> **TASK INPUTS**
════════════════════

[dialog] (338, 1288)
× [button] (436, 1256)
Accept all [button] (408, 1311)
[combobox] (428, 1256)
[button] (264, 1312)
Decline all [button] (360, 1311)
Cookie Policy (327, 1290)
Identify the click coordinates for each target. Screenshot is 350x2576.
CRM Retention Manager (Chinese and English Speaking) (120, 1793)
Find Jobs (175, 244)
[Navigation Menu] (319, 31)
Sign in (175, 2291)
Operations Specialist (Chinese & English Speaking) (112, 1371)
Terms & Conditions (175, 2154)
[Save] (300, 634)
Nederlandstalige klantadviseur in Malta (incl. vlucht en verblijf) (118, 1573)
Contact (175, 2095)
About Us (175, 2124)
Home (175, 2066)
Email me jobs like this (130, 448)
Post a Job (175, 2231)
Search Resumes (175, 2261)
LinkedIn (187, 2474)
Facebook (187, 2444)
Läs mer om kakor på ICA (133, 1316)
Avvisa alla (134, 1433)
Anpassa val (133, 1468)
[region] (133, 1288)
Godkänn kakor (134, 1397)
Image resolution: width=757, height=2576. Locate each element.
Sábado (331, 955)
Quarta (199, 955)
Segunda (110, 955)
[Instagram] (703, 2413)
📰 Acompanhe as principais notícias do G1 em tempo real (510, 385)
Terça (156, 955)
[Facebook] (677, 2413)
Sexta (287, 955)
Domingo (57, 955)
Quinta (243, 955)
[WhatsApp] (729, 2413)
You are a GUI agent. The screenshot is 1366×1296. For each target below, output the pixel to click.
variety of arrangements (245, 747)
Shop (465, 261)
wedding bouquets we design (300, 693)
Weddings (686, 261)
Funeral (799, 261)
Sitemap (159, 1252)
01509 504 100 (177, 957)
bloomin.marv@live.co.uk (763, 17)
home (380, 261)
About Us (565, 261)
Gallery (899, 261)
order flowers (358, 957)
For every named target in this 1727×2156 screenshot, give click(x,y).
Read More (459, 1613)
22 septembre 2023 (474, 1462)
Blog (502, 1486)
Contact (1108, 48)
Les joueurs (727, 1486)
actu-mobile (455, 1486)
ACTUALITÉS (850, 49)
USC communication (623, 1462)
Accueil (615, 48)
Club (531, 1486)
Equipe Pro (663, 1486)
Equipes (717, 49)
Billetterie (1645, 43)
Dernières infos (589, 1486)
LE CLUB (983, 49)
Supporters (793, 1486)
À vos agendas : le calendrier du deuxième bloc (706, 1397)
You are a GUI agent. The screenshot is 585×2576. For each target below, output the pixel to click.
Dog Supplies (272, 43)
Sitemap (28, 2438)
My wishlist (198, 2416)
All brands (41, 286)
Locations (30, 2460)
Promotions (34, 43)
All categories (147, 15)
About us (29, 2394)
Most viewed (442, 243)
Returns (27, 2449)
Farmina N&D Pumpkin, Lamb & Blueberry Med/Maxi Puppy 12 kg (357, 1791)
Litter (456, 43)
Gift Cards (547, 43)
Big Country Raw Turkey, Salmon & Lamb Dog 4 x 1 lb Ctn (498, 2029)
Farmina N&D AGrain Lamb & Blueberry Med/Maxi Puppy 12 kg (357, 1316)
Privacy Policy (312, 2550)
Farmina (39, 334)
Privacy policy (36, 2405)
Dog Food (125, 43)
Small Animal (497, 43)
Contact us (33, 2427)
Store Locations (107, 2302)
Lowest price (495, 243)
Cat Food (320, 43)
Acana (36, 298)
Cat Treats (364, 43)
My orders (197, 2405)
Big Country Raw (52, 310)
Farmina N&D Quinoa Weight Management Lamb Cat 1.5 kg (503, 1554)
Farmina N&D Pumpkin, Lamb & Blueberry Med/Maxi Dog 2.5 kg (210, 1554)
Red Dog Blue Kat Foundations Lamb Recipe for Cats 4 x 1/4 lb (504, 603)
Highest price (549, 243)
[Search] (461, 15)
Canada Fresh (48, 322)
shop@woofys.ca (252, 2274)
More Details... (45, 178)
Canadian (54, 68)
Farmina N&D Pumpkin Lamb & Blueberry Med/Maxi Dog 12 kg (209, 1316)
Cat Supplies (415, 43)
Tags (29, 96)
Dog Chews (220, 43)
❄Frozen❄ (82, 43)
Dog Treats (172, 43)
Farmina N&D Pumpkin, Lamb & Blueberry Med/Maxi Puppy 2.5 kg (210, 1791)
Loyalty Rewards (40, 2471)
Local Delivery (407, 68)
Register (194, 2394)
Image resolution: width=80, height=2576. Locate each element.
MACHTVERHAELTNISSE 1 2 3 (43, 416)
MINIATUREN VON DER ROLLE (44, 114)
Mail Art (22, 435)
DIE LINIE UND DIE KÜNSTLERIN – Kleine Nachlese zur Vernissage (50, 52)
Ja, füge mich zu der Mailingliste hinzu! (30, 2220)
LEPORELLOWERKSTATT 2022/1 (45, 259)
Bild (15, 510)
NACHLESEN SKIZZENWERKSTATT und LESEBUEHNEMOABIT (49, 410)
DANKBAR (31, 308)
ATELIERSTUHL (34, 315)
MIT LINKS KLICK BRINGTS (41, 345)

════════════════════

> **WHAT YOU NEED TO DO**
Reproduce exactly the lines of the records above from the one with "Dog Supplies (272, 43)" to the one with "DIE LINIE UND", both included, and leave out everything else.

> **EXPECTED ANSWER**
Dog Supplies (272, 43)
Sitemap (28, 2438)
My wishlist (198, 2416)
All brands (41, 286)
Locations (30, 2460)
Promotions (34, 43)
All categories (147, 15)
About us (29, 2394)
Most viewed (442, 243)
Returns (27, 2449)
Farmina N&D Pumpkin, Lamb & Blueberry Med/Maxi Puppy 12 kg (357, 1791)
Litter (456, 43)
Gift Cards (547, 43)
Big Country Raw Turkey, Salmon & Lamb Dog 4 x 1 lb Ctn (498, 2029)
Farmina N&D AGrain Lamb & Blueberry Med/Maxi Puppy 12 kg (357, 1316)
Privacy Policy (312, 2550)
Farmina (39, 334)
Privacy policy (36, 2405)
Dog Food (125, 43)
Small Animal (497, 43)
Contact us (33, 2427)
Store Locations (107, 2302)
Lowest price (495, 243)
Cat Food (320, 43)
Acana (36, 298)
Cat Treats (364, 43)
My orders (197, 2405)
Big Country Raw (52, 310)
Farmina N&D Quinoa Weight Management Lamb Cat 1.5 kg (503, 1554)
Farmina N&D Pumpkin, Lamb & Blueberry Med/Maxi Dog 2.5 kg (210, 1554)
Red Dog Blue Kat Foundations Lamb Recipe for Cats 4 x 1/4 lb (504, 603)
Highest price (549, 243)
[Search] (461, 15)
Canada Fresh (48, 322)
shop@woofys.ca (252, 2274)
More Details... (45, 178)
Canadian (54, 68)
Farmina N&D Pumpkin Lamb & Blueberry Med/Maxi Dog 12 kg (209, 1316)
Cat Supplies (415, 43)
Tags (29, 96)
Dog Chews (220, 43)
❄Frozen❄ (82, 43)
Dog Treats (172, 43)
Farmina N&D Pumpkin, Lamb & Blueberry Med/Maxi Puppy 2.5 kg (210, 1791)
Loyalty Rewards (40, 2471)
Local Delivery (407, 68)
Register (194, 2394)
Image resolution: width=80, height=2576. Locate each element.
MACHTVERHAELTNISSE 1 2 3 (43, 416)
MINIATUREN VON DER ROLLE (44, 114)
Mail Art (22, 435)
DIE LINIE UND DIE KÜNSTLERIN – Kleine Nachlese zur Vernissage (50, 52)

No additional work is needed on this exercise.